What is Xanax used for? formally know as alprazolam, is a short-acting benzodiazepine, that is used to treat anxiety disorders including panic disorder. It is also used to help wean individuals from alcohol dependence in order to avoid alcohol withdrawal, which can lead to seizures. Benzodiazepines are also known for their strong addiction potential and have resulted in approximately 8,000 overdose deaths in 2015 in the United States. Their withdrawals alone can result in seizures and even death and therefore individuals taking benzodiazepines usually need to be slowly weaned in order to prevent deadly withdrawals. Benzodiazepines work on the same receptors in the brain as alcohol. These are known as gamma-aminobutyric acid (GABA) receptors. Enhanced GABA activity results in sedation, muscle relaxation, anxiolytic effects and anticonvulsant effects and therefore this class of medication is necessary to treat certain disorder however it has a very strong addiction potential and when abused can cause severe damage. Additionally when benzodiazepines are co-ingested with alcohol, side effects can be potentiated. Although overdose is known to occur, withdrawing from benzodiazepines, like alcohol, can be deadly and often a slow taper of benzodiazepines is necessary to prevent withdrawal seizures.
What is Xanax used for? as a street drug
Xanax was the most commonly prescribed prescription psychiatric medication from 2005 to 2013 in the United States and although it has allowed many individuals to regain control of their anxiety and their life, it also became a widely used and abused addictive drug. Xanax works within minutes of entering the bloodstream and peaks within hours and results in a state of pleasure and euphoria and as a result, many individuals use this drug for recreational purposes rather than medical purposes. Due to the recreational popularity of this drug, Xanax is a well-known street drug that is often used to enhance the effects of alcohol in social situations such as parties and concerts. Xanax abuse can elicit pleasurable effects such as lightheadedness, a sense of unreality, a feeling of detachment, an emotional numbness and a greater sexual inclination.
Facts about Xanax
- 55 percent of nonmedical users acquired prescription painkillers (including Xanax) for free from a friend or relative
- 3 percent abused medications that were prescribed by their own doctor
- 4 percent bought them from a friend or relative
- 8 percent sneaked from a friend or relative
- Whereas only 4.4 percent bought them from a dealer.

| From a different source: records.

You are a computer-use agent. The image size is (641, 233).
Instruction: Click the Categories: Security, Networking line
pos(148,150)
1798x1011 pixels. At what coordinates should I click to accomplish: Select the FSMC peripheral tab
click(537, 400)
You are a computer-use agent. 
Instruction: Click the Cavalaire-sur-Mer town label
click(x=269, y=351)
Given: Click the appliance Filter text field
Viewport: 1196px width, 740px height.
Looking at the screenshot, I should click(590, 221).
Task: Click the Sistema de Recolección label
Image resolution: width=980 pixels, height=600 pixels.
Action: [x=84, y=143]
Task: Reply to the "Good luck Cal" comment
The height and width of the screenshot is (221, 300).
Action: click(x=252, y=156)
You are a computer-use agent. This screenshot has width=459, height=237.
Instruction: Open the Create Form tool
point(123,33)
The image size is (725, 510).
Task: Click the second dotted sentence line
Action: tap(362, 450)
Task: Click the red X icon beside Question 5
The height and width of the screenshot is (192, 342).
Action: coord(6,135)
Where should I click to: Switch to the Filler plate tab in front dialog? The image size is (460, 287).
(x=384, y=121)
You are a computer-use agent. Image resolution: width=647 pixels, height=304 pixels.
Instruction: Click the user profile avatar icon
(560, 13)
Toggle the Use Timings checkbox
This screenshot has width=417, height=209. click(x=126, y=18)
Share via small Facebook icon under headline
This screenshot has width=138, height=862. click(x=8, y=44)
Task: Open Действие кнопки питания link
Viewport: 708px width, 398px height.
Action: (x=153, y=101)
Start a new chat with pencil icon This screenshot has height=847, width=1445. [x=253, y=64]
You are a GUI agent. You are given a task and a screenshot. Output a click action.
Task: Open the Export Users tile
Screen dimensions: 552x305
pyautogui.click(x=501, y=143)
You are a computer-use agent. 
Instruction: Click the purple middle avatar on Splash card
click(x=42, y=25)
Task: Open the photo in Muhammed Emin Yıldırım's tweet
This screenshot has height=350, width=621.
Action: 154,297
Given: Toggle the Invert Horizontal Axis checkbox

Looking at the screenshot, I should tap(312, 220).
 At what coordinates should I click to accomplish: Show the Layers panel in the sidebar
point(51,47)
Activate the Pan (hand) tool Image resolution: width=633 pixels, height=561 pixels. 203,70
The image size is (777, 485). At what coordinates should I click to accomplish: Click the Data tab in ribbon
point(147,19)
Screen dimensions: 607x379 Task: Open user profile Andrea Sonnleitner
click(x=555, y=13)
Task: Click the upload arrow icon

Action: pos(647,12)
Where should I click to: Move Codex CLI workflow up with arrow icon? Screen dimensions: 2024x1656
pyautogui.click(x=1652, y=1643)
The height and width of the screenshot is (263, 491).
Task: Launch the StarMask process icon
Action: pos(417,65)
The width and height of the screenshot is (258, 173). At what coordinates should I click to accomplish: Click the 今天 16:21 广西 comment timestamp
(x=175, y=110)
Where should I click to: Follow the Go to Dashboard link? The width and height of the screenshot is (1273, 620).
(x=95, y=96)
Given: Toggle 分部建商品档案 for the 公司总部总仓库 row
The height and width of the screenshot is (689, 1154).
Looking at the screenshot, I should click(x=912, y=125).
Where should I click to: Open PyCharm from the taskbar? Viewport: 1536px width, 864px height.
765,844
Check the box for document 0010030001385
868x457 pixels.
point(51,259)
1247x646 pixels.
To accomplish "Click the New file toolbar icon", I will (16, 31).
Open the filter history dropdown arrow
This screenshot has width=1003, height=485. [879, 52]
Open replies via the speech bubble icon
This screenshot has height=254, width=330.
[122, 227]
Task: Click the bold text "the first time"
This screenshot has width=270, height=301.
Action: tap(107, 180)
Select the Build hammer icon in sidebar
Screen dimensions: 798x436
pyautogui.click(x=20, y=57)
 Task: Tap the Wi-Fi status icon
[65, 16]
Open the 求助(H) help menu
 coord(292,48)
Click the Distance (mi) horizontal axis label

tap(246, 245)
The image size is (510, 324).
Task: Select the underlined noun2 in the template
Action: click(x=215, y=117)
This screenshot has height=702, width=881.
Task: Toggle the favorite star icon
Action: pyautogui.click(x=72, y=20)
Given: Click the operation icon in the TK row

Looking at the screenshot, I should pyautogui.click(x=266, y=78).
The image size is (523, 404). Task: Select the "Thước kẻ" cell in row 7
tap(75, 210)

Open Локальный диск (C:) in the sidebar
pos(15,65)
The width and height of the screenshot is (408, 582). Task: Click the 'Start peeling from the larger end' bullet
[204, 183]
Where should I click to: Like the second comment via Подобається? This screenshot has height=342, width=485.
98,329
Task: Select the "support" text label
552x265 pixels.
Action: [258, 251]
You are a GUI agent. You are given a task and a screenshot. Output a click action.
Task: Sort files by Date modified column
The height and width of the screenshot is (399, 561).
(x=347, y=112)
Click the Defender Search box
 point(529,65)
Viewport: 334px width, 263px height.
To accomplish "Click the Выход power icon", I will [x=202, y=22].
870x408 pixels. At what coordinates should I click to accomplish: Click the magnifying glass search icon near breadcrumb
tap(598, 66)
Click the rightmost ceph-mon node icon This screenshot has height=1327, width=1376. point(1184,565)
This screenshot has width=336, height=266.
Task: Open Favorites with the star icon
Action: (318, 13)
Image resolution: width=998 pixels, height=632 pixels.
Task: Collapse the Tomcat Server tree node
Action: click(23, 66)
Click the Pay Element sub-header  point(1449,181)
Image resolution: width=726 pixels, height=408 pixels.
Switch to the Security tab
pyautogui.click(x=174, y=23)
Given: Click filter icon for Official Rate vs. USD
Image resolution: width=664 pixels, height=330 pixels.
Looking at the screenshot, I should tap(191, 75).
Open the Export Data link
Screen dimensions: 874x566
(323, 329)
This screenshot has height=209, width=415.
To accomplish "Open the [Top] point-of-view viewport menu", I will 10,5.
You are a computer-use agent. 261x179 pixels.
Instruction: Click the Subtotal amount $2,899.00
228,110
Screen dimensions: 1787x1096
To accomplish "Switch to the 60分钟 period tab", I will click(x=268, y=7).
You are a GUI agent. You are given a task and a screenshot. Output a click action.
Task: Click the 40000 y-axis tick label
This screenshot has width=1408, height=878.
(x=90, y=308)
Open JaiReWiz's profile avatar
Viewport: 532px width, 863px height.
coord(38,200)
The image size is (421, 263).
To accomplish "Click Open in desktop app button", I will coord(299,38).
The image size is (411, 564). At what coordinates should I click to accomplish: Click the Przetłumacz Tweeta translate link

- Seventy percent of teenagers battling a Xanax addiction acquired the drug from their family’s medicine cabinet.
- Emergency room visits owing to recreational abuse of Xanax escalated from 57,419 in 2005 to 124,902 in 2010.
- In 2013, 50 million prescriptions were written for Xanax, an increase from 38 million prescriptions in 2006.
- Prescription rates for Xanax have been at a steady increase of a 9 percent rate since 2008.
Withdrawal effects from Xanax
Although overdose can occur from Xanax, withdrawal from this medication can be deadly and therefore it is important to consult a medical professional if you are trying to wean yourself benzodiazepines. Like alcohol, the immediate cessation from benzodiazepines can result in seizures and therefore a slow taper must be initiated. Common withdrawal effects include increased heart rate and blood pressure, agitation, and seizures.
Treatment for Xanax addiction
Xanax addiction, like alcohol, is usually treated with a slow taper of benzodiazepines to prevent seizures. Fumazenil (Romazicon) is a specific antidote for benzodiazepine toxicity however when used in acute overdose its potential risks may outweigh the benefits and therefore this medication remains controversial. Depending on the severity of the addiction and if there are co-occurring mental health conditions present, the duration and level of care may vary from inpatient hospitalization to outpatient therapy. Psychotherapy is needed in order to address the underlying behaviors leading to the addiction and to teach individual’s self-care and how to control their triggers and cravings.